- [What to work on]:
Return every line from the listing where the word "computer" occurs.

- [Data to use]:
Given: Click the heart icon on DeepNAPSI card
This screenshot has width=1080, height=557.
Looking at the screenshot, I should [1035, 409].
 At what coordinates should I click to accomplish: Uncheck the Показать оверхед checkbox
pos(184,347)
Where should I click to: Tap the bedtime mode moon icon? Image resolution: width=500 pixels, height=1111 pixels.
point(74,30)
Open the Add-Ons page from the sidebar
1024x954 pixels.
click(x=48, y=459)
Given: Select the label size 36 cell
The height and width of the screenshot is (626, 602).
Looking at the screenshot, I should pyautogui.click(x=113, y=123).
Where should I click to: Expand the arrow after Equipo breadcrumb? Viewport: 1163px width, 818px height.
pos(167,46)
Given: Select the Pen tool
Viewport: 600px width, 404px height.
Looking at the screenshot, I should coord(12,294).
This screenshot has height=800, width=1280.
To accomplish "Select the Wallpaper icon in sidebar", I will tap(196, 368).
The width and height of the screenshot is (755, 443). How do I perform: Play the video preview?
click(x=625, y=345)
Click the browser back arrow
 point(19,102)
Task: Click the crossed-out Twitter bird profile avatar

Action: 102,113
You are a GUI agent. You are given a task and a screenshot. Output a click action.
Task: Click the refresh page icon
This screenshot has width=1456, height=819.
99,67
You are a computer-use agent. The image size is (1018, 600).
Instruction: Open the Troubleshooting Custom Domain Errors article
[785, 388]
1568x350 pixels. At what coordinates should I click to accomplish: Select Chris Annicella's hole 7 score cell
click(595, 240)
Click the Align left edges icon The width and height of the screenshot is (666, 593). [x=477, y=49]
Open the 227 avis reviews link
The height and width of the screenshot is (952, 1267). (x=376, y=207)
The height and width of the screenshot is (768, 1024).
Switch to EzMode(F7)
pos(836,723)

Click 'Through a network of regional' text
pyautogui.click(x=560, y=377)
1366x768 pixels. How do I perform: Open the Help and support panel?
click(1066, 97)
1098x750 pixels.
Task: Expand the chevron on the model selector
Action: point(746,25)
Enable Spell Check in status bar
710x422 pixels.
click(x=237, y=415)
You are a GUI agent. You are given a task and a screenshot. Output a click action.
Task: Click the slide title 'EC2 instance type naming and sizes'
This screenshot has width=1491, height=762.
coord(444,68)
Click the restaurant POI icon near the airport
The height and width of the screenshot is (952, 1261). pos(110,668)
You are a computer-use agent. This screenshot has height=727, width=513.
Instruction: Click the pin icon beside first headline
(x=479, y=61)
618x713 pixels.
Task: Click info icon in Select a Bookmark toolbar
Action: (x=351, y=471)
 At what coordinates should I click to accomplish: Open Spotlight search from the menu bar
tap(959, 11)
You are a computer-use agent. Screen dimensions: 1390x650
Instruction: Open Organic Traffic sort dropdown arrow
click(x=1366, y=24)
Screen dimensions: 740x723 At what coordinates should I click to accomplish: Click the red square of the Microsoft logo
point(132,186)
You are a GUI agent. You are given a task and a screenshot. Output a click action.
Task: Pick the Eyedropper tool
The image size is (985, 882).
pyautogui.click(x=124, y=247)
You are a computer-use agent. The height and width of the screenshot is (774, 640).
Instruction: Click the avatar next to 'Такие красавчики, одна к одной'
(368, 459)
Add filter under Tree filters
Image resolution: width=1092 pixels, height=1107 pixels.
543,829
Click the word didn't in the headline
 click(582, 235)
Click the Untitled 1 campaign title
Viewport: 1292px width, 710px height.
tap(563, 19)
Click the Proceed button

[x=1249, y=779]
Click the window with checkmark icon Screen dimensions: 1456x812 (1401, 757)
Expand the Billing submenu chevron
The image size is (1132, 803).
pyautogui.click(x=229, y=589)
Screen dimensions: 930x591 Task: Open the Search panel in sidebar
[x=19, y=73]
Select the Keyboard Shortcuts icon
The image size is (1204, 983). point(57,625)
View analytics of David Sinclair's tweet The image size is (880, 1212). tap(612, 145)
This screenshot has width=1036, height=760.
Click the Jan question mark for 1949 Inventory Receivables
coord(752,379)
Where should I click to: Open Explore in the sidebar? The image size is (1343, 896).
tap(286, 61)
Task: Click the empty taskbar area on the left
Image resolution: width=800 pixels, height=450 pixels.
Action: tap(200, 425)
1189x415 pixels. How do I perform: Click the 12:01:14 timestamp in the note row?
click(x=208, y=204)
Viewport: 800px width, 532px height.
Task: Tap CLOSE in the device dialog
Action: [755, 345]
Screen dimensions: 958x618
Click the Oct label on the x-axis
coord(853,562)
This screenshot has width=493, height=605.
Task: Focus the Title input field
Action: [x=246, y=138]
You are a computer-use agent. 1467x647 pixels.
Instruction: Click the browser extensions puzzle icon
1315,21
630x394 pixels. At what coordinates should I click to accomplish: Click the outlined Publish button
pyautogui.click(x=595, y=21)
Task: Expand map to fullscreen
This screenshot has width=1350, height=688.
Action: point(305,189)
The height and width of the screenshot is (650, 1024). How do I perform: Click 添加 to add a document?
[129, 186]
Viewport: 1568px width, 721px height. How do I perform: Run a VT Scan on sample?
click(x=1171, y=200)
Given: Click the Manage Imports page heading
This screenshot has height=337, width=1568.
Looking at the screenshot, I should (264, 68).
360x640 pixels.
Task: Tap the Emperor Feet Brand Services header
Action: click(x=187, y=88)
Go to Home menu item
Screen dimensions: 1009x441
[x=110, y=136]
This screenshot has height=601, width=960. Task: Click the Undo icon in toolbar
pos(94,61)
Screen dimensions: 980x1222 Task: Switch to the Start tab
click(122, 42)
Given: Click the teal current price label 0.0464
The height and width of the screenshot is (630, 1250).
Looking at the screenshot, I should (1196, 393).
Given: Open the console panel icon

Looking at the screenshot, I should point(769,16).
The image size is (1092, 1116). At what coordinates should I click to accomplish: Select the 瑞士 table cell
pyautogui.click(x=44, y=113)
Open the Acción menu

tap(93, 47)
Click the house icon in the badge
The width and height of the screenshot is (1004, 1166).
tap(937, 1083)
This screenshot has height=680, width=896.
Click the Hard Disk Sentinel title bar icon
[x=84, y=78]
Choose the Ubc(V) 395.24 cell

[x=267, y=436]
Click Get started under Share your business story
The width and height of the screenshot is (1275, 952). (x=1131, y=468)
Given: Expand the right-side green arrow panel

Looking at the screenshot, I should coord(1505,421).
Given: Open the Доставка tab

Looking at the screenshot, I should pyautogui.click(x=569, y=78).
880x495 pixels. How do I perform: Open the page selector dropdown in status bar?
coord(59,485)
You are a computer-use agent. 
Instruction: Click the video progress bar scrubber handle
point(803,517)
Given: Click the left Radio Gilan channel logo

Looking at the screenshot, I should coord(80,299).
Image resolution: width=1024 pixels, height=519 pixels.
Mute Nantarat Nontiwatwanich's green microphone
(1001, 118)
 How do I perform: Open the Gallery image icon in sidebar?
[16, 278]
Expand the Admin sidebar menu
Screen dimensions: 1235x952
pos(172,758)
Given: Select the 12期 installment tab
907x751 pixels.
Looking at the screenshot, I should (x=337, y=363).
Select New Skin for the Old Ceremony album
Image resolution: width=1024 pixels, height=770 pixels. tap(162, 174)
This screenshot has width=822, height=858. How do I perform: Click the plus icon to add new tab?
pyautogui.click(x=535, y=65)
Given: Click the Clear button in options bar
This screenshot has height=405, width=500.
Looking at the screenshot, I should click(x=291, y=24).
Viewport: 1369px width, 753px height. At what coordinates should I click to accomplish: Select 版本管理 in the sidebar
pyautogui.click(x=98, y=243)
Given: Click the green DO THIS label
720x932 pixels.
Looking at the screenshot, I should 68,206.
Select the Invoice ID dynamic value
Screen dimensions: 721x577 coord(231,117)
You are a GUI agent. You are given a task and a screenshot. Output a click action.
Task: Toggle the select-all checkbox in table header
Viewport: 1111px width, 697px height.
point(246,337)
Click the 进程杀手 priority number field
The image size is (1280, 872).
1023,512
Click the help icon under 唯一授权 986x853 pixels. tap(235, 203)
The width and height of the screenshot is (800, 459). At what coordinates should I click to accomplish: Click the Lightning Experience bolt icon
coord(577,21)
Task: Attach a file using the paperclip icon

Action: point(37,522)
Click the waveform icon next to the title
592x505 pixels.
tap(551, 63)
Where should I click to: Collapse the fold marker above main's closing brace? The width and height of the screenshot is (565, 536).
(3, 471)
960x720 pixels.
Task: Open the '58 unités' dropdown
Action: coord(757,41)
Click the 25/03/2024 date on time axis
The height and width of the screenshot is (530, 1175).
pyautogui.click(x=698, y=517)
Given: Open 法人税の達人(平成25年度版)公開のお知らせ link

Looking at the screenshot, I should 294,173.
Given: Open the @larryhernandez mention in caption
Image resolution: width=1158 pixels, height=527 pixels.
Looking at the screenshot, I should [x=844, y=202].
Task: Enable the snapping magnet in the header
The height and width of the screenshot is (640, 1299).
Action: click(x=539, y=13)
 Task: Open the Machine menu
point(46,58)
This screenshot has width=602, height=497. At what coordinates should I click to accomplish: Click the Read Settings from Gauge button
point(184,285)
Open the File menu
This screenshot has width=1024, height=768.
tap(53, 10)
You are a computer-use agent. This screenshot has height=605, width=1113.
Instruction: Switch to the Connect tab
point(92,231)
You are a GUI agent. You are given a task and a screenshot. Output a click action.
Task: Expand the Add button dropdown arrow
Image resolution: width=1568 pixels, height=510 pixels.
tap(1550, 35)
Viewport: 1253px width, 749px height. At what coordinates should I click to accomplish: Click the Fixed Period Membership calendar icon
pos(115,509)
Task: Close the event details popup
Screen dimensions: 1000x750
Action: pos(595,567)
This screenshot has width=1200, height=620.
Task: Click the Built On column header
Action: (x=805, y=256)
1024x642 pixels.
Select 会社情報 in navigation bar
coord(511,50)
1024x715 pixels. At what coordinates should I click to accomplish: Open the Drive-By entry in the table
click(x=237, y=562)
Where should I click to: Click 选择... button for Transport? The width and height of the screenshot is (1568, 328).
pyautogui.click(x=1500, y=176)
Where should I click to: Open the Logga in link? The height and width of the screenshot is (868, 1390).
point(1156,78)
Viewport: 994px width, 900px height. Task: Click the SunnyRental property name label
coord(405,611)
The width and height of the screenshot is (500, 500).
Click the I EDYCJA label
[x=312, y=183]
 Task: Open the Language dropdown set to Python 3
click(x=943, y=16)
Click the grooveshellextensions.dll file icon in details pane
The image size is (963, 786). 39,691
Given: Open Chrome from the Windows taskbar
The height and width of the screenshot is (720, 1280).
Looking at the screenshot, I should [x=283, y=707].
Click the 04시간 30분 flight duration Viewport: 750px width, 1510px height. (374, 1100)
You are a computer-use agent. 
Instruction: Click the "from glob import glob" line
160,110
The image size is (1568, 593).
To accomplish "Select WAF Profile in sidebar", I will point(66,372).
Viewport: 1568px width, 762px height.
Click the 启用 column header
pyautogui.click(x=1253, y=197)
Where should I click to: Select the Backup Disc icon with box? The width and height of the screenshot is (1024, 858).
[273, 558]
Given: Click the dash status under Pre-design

- [Exercise response]:
You are a computer-use agent. The image size is (1018, 600).
You are a computer-use agent. This screenshot has height=727, width=513.
You are a computer-use agent. Screen dimensions: 1390x650
You are a computer-use agent. The height and width of the screenshot is (774, 640).
You are a computer-use agent. 1467x647 pixels.
You are a computer-use agent. 
You are a computer-use agent. This screenshot has height=605, width=1113.
You are a computer-use agent. 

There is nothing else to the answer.